A note on Android physical security

My Android phone was stolen 2 weeks ago and unfortunatly the thieves were able to see my unlock pattern and thus to unlock it and access my gmail account. I could retrieve my account back thanks to google allowing password reset in case of dubious password change. I also hadn’t double authentication enabled which in such circumstance would have been annoying since I obviously couldn’t look at my phone messages anymore.

This leads me to write this small blog post gathering some advices in how to secure your accounts against physical phone access:

  • Use the fingerprints readers. I know it’s completely unreliable and fails nearly half of the time to detect your fingerprint but at least it’s unlikely to unlock without your own fingers.
  • Get a secondary mail account whose sole purpose is to serve as a password recovery option for your critical web accounts and NEVER access it from your phone or from a device you don’t own.
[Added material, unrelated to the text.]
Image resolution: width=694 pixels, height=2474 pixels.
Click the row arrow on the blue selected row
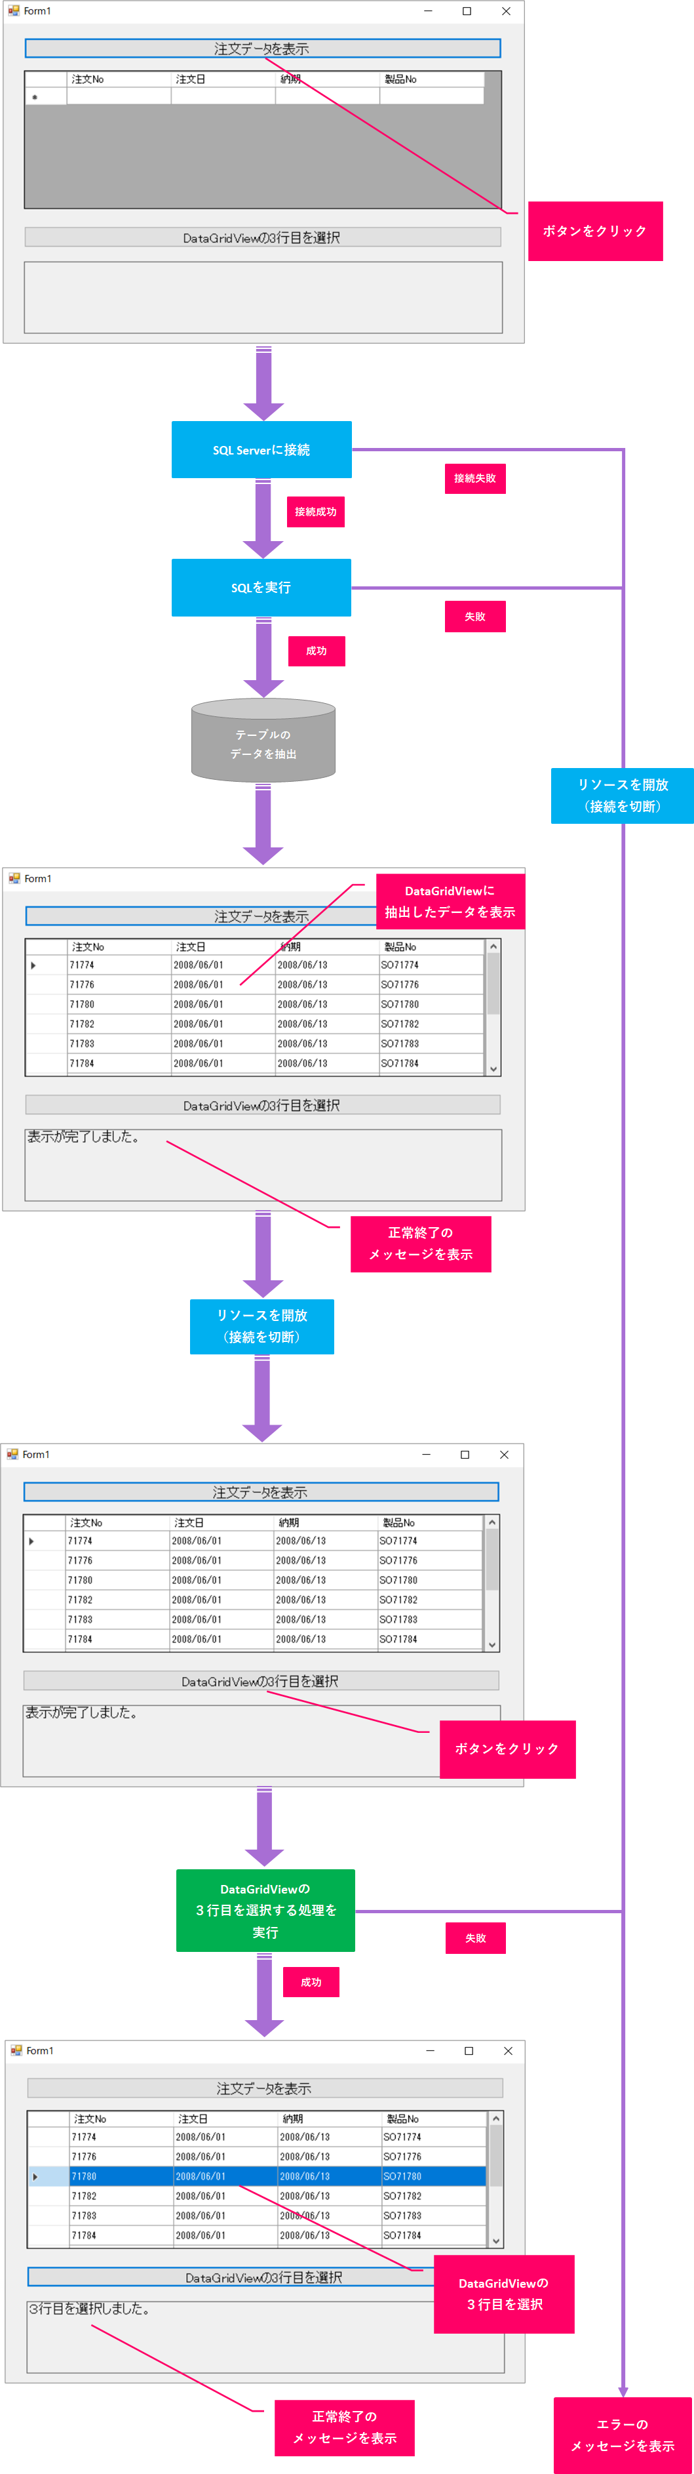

  • Critical web account obviously includes Samsung and/or Google one: since modern phone can be tracked remotely and includes a kill switch it’s the first thing that will be targeted. At least it happened in my case since I could see password reset notification from my Samsung account when I was back home and could restore my access to GMail.
  • Two-way authentication is becoming increasingly more popular. It’s probably very efficient to prevent security breach when accessing your account from a third party’s device but it’s also very dangerous if one has access to your phone. Having a spare phone line whose sole purpose is to serve as a second way authentication is likely costly; on the other hand, there are some physical alternative (like Yubi keys) which may be used instead. If you don’t accidently loose it.
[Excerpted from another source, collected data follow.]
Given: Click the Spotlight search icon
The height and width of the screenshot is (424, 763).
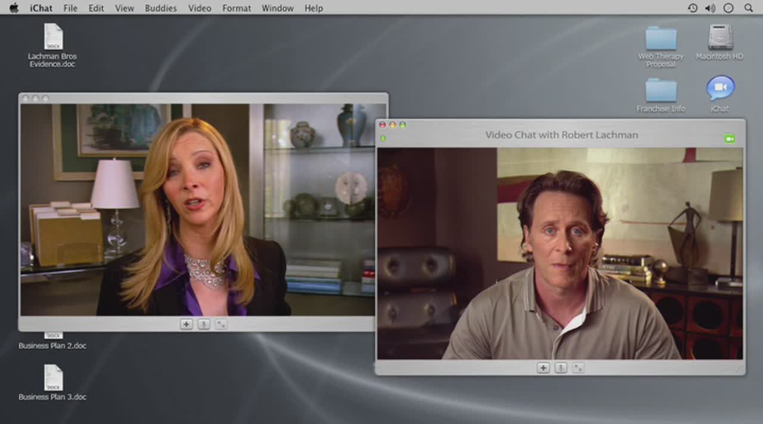Looking at the screenshot, I should [749, 8].
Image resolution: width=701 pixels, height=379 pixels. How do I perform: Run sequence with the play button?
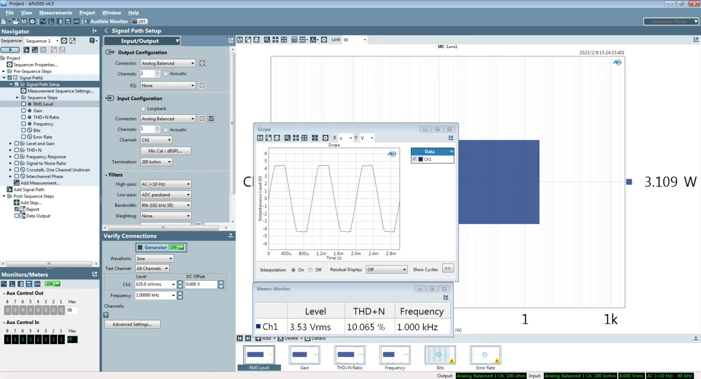11,50
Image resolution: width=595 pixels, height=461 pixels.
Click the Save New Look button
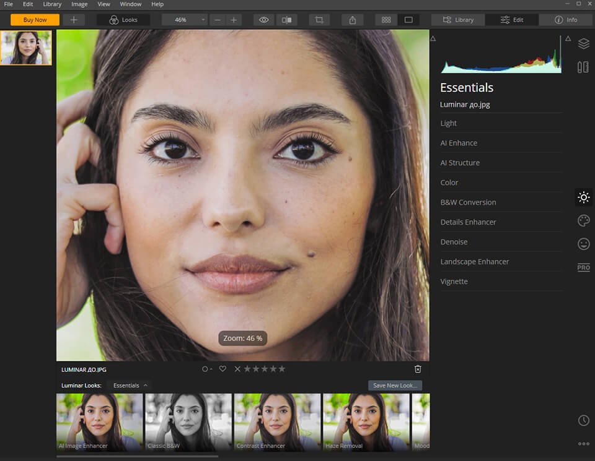tap(395, 385)
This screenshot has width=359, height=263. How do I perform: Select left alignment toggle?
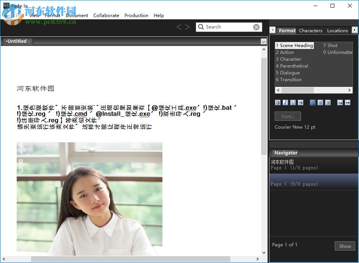313,102
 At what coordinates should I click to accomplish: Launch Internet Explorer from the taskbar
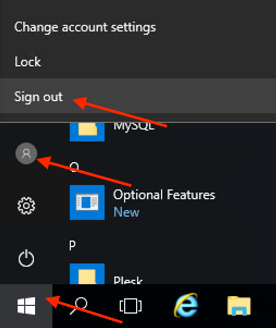pyautogui.click(x=186, y=305)
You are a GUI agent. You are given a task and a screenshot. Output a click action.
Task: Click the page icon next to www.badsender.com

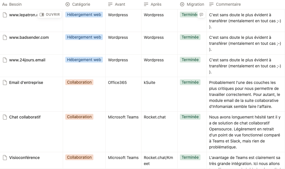coord(5,37)
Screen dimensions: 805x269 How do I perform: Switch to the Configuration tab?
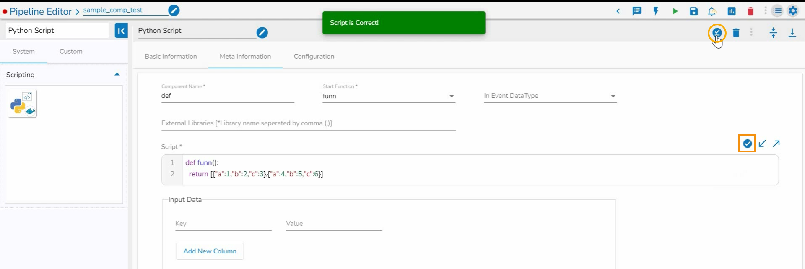(314, 57)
  • Do regular backup since online service doesn’t always store every data or may need some obscure configuration to work as you may expect. For instance, I lost some of my text messages.
  • Don’t use the paypal mobile app. Never.
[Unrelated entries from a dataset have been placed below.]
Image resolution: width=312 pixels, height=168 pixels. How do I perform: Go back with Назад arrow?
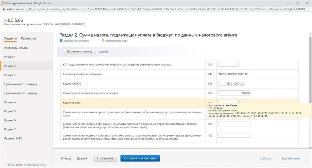point(66,159)
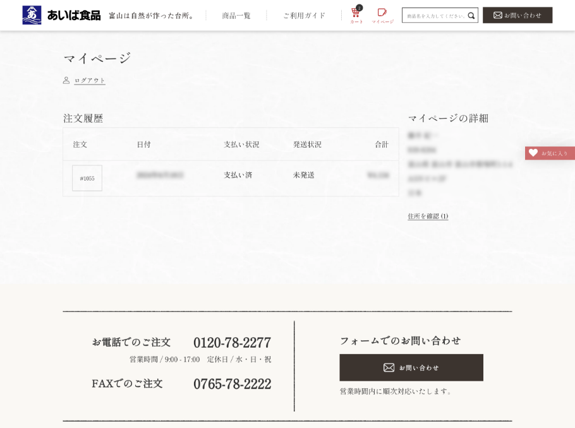
Task: Click the お気に入り label on side tab
Action: (x=554, y=153)
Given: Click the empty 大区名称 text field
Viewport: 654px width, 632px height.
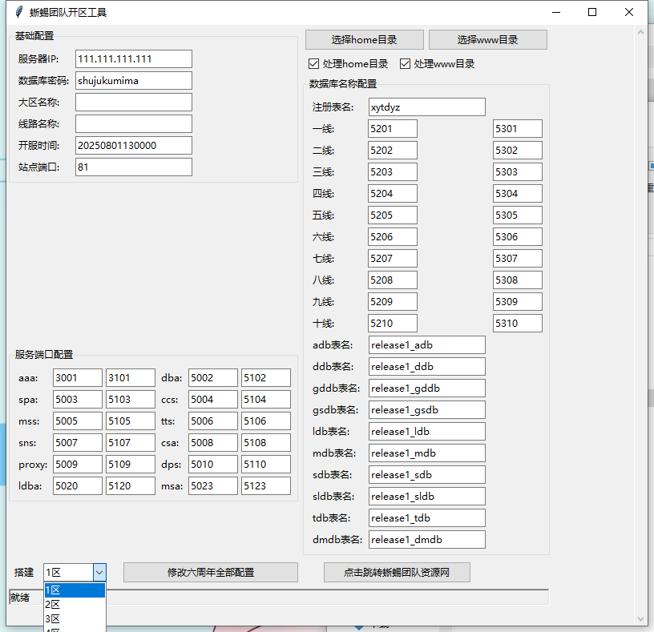Looking at the screenshot, I should [134, 103].
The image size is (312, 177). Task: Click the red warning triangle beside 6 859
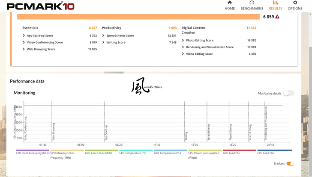point(277,17)
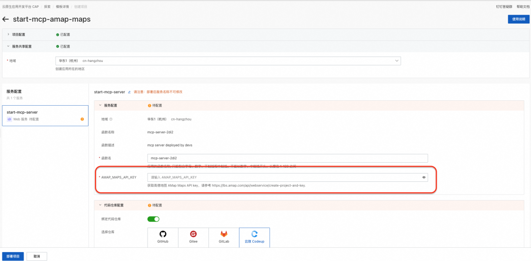Disable the 绑定代码仓库 switch
Viewport: 531px width, 261px height.
153,219
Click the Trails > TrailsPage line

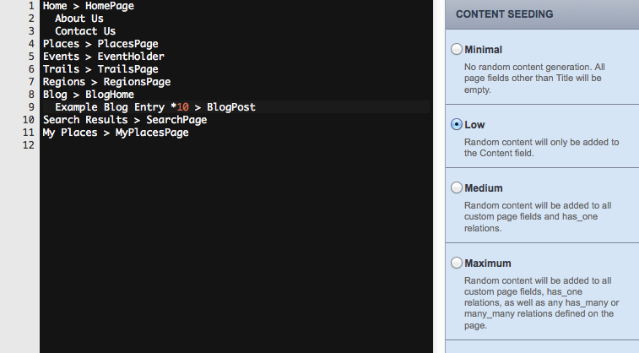click(100, 69)
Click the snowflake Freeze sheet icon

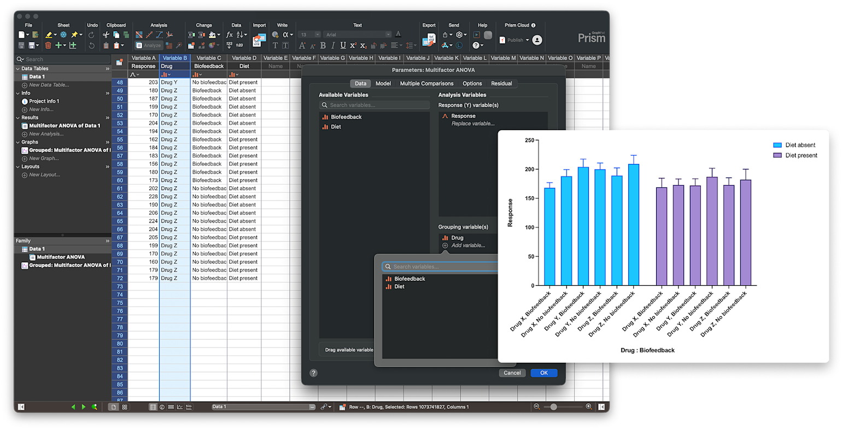[63, 35]
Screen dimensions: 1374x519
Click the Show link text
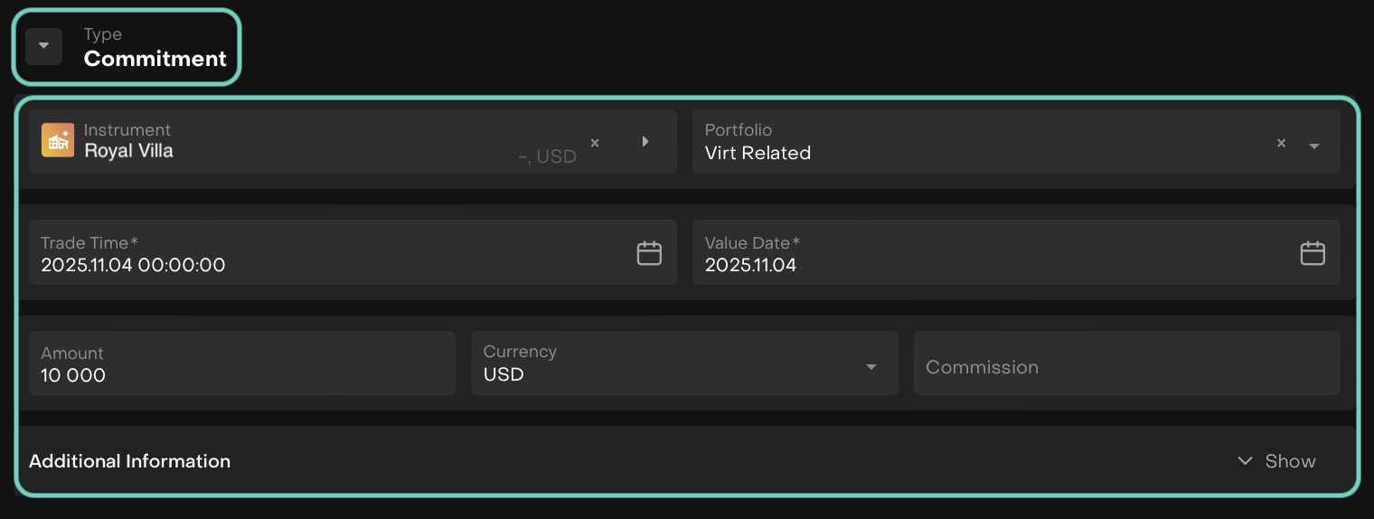pyautogui.click(x=1290, y=461)
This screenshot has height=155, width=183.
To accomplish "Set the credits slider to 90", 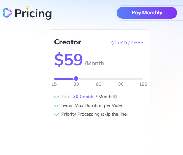I will pyautogui.click(x=121, y=79).
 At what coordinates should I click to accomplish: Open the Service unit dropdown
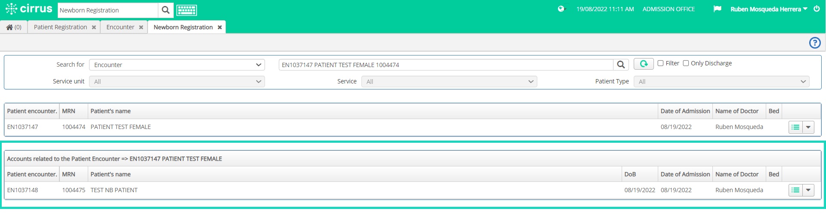click(x=177, y=82)
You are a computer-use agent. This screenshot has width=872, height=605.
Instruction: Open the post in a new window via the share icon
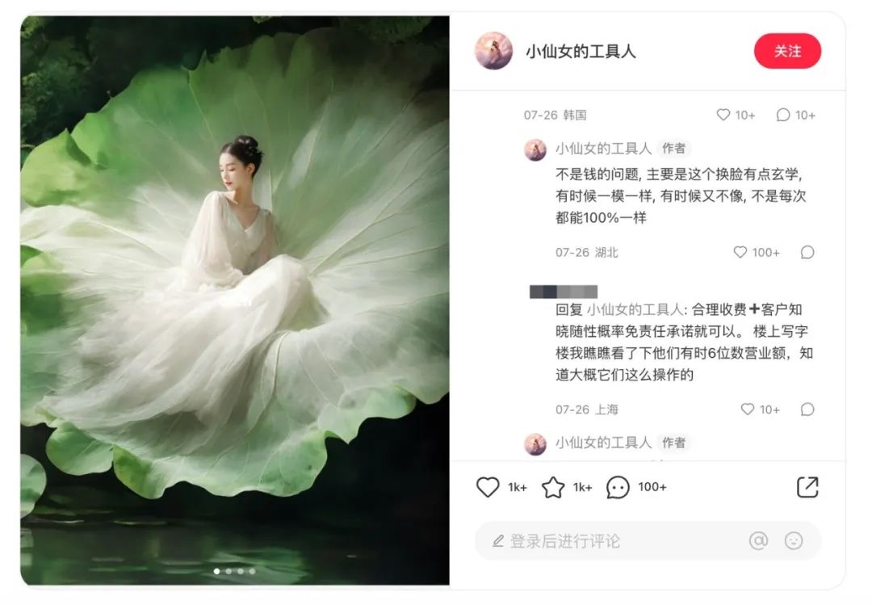(x=807, y=487)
  • Don’t store any password PIN or credit card number as a clear text on your phone. If you have issue remembering a password, try to create one as a visual pattern on a keyboard. Muscle memory often works great in such case.
  • Even if unlock pattern are more secure than PIN number since there are at least 9! potential combination instead of 1000 numbers they are also easier to observe and harder to hide ; prefer good old password if possible (for instance as fingerprint fallback option).